Amino acid oxidases are stereospecific enzymes: in higher animals one has thus identified a L-amino acid oxidase (liver and kidney) not very abundant and not very active, which acts neither on glycine, nor on alcohol-containing, sulphur-containing, basic and acid amino acids.

One has also characterized a D-amino acid oxidase (liver and kidney) very abundant and very active on most D-amino acids and on glycine; this abundance is paradoxical at first sight considering the absence of corresponding substrates (D-amino acids) in higher animals.

Glutamic acid is deaminated by a particular enzyme, L-glutamate- dehydrogenase, an enzyme which contains NAD or NADP depending on the organisms, and catalyzes the reaction represented in figure 7-4.

Contrary to other oxidative deaminations, this reaction is reversible and it is particularly important as a reducing animation; this is indeed one of the main processes of fixation of ammonia in organic compounds and the amino group thus formed can easily be transferred from glutamic acid to other amino acids by trans­amination.

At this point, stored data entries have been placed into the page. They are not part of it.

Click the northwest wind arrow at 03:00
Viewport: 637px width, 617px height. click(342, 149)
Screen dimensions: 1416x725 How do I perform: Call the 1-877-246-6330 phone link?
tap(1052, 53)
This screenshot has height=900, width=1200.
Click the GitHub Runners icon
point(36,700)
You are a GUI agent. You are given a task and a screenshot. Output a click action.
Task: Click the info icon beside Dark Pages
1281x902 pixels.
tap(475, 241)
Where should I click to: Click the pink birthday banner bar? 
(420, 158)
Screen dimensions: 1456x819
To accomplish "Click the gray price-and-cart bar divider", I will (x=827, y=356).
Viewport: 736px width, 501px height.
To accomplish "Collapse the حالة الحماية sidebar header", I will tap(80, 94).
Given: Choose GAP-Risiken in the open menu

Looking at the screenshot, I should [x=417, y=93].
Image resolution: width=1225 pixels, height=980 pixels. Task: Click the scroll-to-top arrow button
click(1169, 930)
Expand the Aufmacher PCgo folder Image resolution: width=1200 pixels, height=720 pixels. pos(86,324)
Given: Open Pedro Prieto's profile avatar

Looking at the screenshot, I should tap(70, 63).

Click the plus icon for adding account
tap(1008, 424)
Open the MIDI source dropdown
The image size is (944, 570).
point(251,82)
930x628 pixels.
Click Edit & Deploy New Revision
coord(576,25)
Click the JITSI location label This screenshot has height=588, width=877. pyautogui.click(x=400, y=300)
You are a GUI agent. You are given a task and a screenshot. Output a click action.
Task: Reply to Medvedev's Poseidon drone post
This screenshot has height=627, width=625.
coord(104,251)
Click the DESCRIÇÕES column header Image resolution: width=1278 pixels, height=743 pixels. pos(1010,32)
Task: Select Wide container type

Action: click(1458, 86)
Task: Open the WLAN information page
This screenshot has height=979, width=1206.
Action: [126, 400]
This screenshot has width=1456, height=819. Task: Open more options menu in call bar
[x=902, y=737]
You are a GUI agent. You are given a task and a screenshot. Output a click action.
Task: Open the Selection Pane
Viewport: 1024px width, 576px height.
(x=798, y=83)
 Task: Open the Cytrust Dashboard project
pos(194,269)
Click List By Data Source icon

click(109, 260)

Moreover, this conversion from glutamic acid to α-keto glutaric acid (which is one of the compounds of the Krebs cycle) and vice-versa constitutes one of the contact points between the carbohydrate and protein metabolisms.

B. Desaturating Deamination:

It concerns only a small number of amino acids. In this process the enzyme catalyzes the removal of a molecule of ammonia with formation of a double bond between the α and β carbons. We will cite the deamination of L-aspartic acid into fumaric acid (fig. 7-5), a reversible reaction which permits the fixation of HN₃ in a compound of the Krebs cycle. This reaction is catalyzed by aspartate-ammonium lyase, an enzyme present in microorganisms and plants.

In the same manner are deaminated histidine in animals and phenylalanine in plants.